Alexander Del Mar, 1836-1926

A History of Monetary Crimes (1899)

A History of Monetary Crimes (1899) by Alexander Del Mar, 1836-1926

1983 reprint.


Tne insidious crime of secretly or surreptitiously altering the monetary laws of a State‐than which no more dastardly or fatal blow can be dealt at its liberties‐is not a new one. There is a suggestion in the decree of B. C. 360, concerning the ancient iron money of Sparta, that Gylipus was not unfamiliar with this grave offence. In a later age, Pliny, who justly calls it “a crime against mankind,” evidently refers to that alteration of the Roman mint code by which what remained of the nummulary system of the Republic was subverted, about B. C. zoo, in favor of the authorised private coinages of the gentes. Such alteration seems to have been secret, for no explicit allusion to it appears in the fragments that have been preserved concerning the legislation of that period. But the coinages and the decadence of the State tell the story with sufficient distinctness to justify the anathema of the Roman encyclopedist.

Upon the establishment of the Empire, the State resumed the entire control of its monetary issues; and this policy it continued to maintain until the barbarian revolts of the fifth and sixth centuries subverted or weakened its authority and obliged it to connive at breaches of the prerogative which it had lost the power to prevent or punish. The latest notable exercise of its resentment for an usurpation of the coinage prerogative was the war which Justinian II declared against Abd-el-Melik for daring to strike and issue gold coins without the Imperial stamp or authority.

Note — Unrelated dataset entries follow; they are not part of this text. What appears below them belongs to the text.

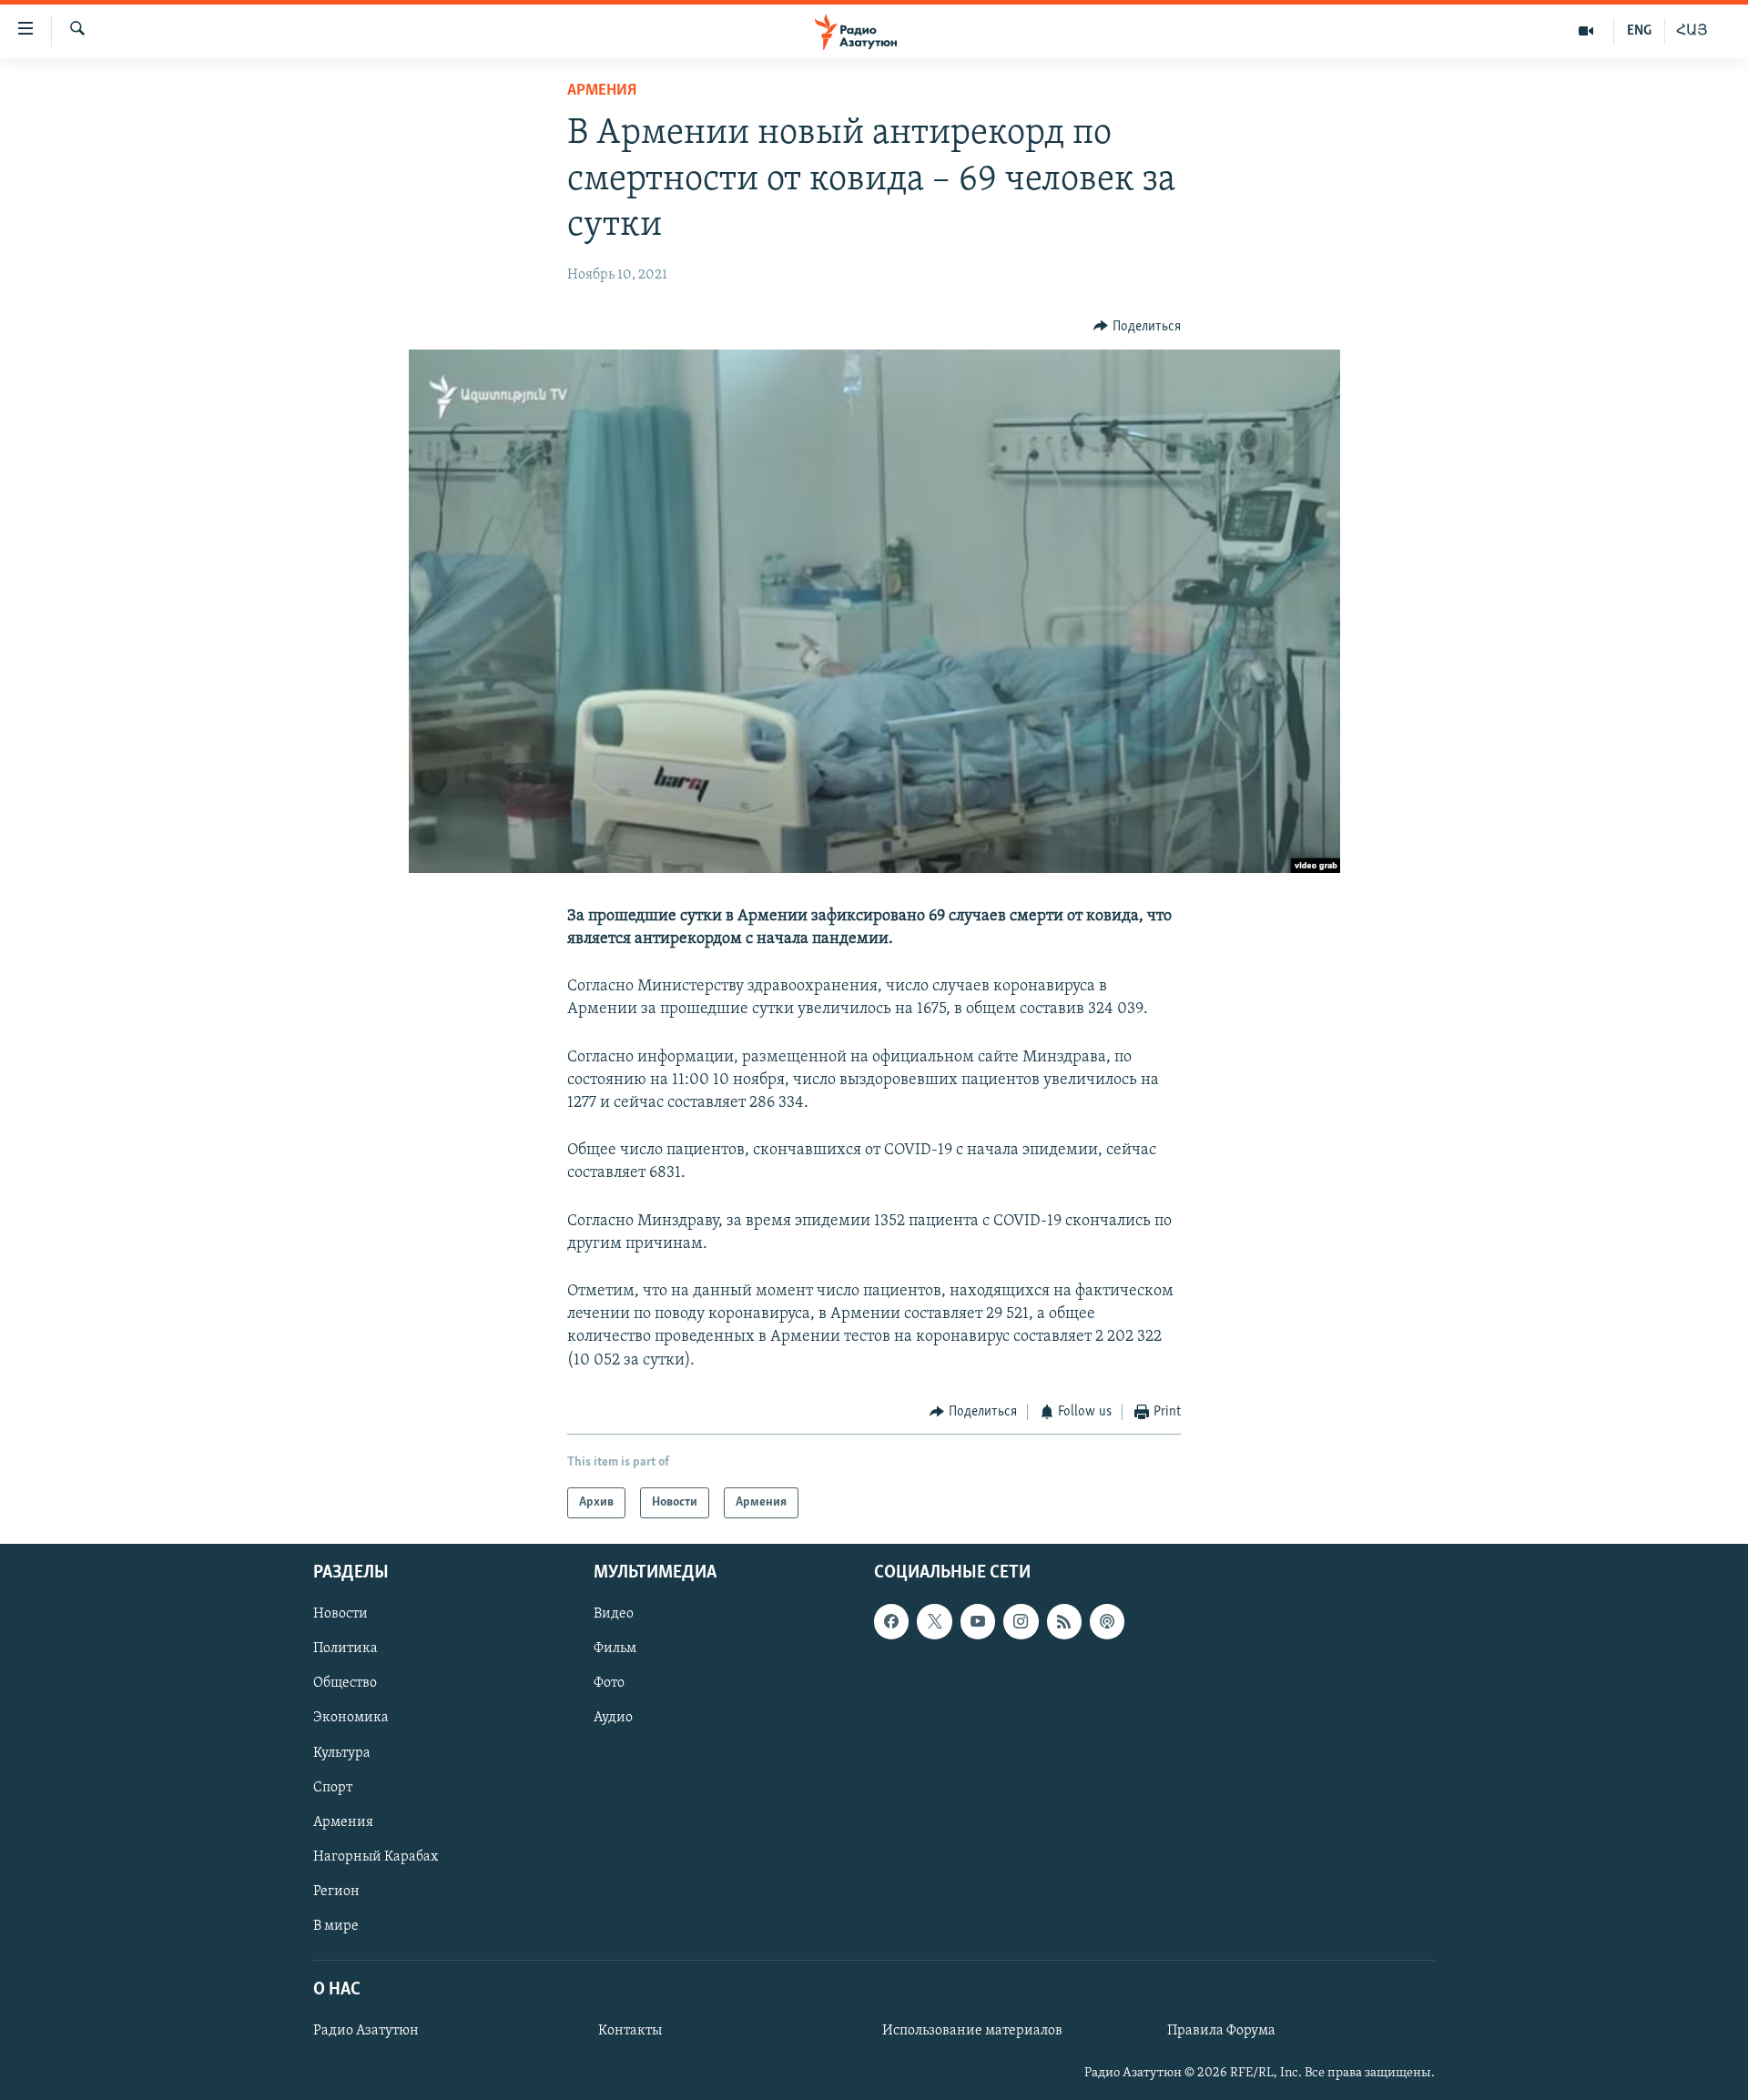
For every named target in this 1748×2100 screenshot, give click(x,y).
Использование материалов (972, 2031)
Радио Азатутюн (366, 2031)
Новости (340, 1615)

After the Fall of Constantinople in 1204, the prerogative of the Roman Emperor fell into the hands of the numerous potentates who erected their crowns upon the ruins of the empire and its maintenance became the source of numerous contests with the inferior nobles, who, in their ignorance and avidity,would fain have retained a right which, so long as it remained in their hands, rendered the erection of kingdoms and therefore the recognition and due support of their own nobility, impossible. The process of King Philip le Bel against the Comte de Nevers emphasised this view of the subject very clearly. Before the Discovery of America private coinage was everywhere suppressed; and the essential prerogative of Money be‐came vested and centered in the various crowned heads who governed the states of Europe.

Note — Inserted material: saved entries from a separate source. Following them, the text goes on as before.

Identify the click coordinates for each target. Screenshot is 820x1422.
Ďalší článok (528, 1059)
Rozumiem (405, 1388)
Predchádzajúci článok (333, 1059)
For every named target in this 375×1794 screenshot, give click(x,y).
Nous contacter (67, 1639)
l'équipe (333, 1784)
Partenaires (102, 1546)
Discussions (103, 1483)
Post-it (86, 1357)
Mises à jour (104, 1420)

It was not long after that great event, when avidity awoke to new life over the spoils of a plundered Continent, that attempts were renewed to snatch the prerogative of Money from the State. This time it was not the truculent noble, who impudently claimed a right that had once belonged to the Caesars and boldly exercised it in defiance of the Crown, but the sneaking billoneur, who stealthily sought to acquire it through the arts of falsehood, intrigue, and forgery.

Such were the crimes of 1666, 1742, 1870 and 1873.